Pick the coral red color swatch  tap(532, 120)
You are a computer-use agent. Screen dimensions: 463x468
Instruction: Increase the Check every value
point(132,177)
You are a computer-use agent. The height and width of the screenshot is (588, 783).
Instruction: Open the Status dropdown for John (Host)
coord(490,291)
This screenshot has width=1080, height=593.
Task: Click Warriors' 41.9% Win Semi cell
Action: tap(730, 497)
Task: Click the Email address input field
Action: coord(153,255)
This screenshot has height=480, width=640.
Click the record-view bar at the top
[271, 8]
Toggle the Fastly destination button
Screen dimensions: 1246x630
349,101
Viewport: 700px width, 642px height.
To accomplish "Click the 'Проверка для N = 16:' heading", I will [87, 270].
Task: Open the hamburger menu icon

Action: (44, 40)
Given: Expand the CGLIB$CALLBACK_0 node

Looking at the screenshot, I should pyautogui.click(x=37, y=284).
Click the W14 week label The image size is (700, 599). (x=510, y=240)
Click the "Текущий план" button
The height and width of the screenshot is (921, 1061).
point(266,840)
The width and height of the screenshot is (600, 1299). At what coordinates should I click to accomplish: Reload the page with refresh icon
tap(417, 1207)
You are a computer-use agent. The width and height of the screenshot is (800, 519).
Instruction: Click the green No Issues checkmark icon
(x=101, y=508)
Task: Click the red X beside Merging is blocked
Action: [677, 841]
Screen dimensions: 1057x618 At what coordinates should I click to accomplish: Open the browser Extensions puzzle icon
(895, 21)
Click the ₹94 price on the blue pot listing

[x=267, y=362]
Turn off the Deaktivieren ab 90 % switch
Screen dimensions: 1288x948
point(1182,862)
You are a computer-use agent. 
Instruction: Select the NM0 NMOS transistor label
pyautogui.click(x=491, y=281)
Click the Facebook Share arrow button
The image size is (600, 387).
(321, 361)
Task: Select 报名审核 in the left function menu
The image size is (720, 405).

++++++

### Instructions for the task
Return every line holding the word "computer" from the records.

### Task response
You are a computer-use agent. Screen dimensions: 463x468
You are a computer-use agent. The height and width of the screenshot is (588, 783).
You are a computer-use agent. The width and height of the screenshot is (800, 519).
You are a computer-use agent. 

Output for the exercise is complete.